Włoska muzyka? Skojarzeń na pierwszy rzut oka przychodzi kilka. Italo disco jest tak oczywiste, że możemy je pominąć. Kilka dosyć znanych kapel metalowych – odhaczone. Jest też zimny post-punk, który pod dowództwem Soviet Soviet – kapeli z Pesaro na wschodnich krańcach Półwyspu Apenińskiego – wypływa na coraz szersze wody. To w czym Włosi wiodą jednak prym to podszyty punkiem glam rock.
Mowa tu o rzymskiej kapeli Giuda, która 3 grudnia zagra w warszawskim Pogłosie. W trasie są niemal nieustannie i grają na całym świecie, w związku z czym niedawno musieli zmienić perkusistę. „Nie wiedziemy zwykłych żyć i ciągle nie ma nas w domu. Chyba na dłuższą metę go to przytłoczyło” – opowiadali po tym inni członkowie zespołu. Jednak cała reszta zdecydowanie koca to robić i widać to na scenie. Amerykańscy i brytyjscy dziennikarze muzyczni przerzucają się zachwytami na temat zespołu, a sami muzycy krótko podsumowują swoje występy słowami „stanowimy monolit”.

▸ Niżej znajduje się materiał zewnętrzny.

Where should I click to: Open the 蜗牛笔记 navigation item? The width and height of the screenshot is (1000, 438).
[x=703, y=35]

Swego czasu ta sława dotarła do samego AC/DC. Kilka lat temu Giuda dostała propozycję zagrania koncertu przed australijskim gigantem. Gdy jednak przyszło do omawiania szczegółów, Włosi nie byli zadowoleni. Gitarzysta i lider ekipy – Lorenzo Moretti wspominał w wywiadzie dla The Quietus: „Gralibyśmy dla 100000 osób. Ktoś zażądał od nas części zysków z naszych płyt w zamian za to, że tam wystąpimy. Oczywiście to kwestia godności, a nie pieniędzy. Powiedziliśmy mu, żeby się pierdolił”.

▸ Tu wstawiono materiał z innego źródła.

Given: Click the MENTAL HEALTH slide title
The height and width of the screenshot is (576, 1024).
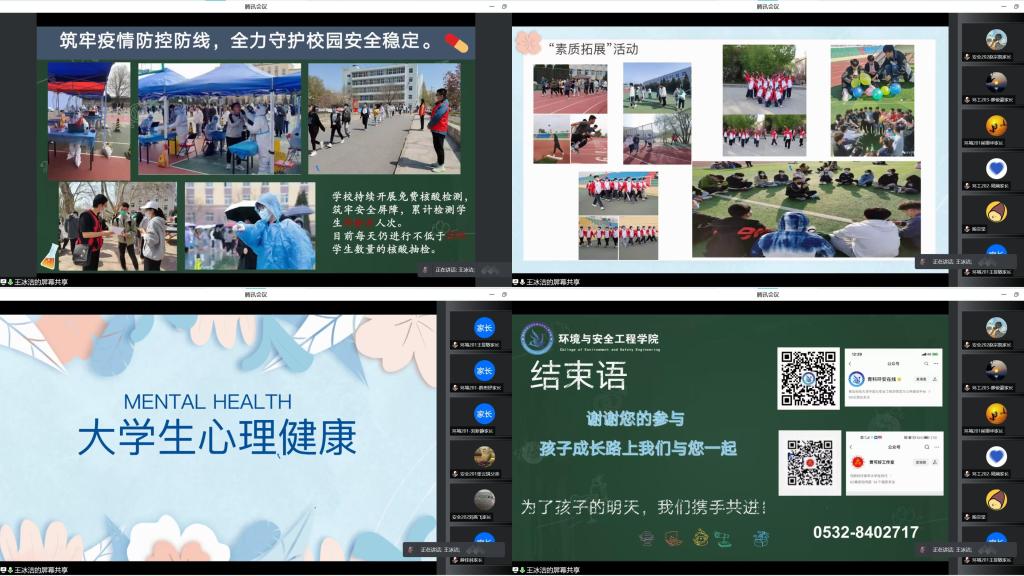Looking at the screenshot, I should tap(208, 401).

Nie przeszkodziło to Giudzie w rozwijaniu kariery. Na koncie mają już trzy bardzo dobrze przyjęte płyty, a kolejną zapowiadają na przyszły rok. Choć ich styl delikatnie ewoluuje, wciąż trzymają się jednej zasady – grać przebojowo i zawadiacko. Inspirowana latami 60. i 70., a przede wszystkim takimi kapelami jak Slade, muzyka może stanowić idealny soundtrack do gry w roller derby, a nośne refreny mogłyby być śpiewane przez kibiców angielskich drużyn piłkarskich. Oczywiście tych najbardziej niebezpiecznych, bo Giuda podszywa to wszystko punkową bezkompromisowością i agresją. Jak to wypada, można przekonać się już dzisiaj w warszawskim Pogłosie.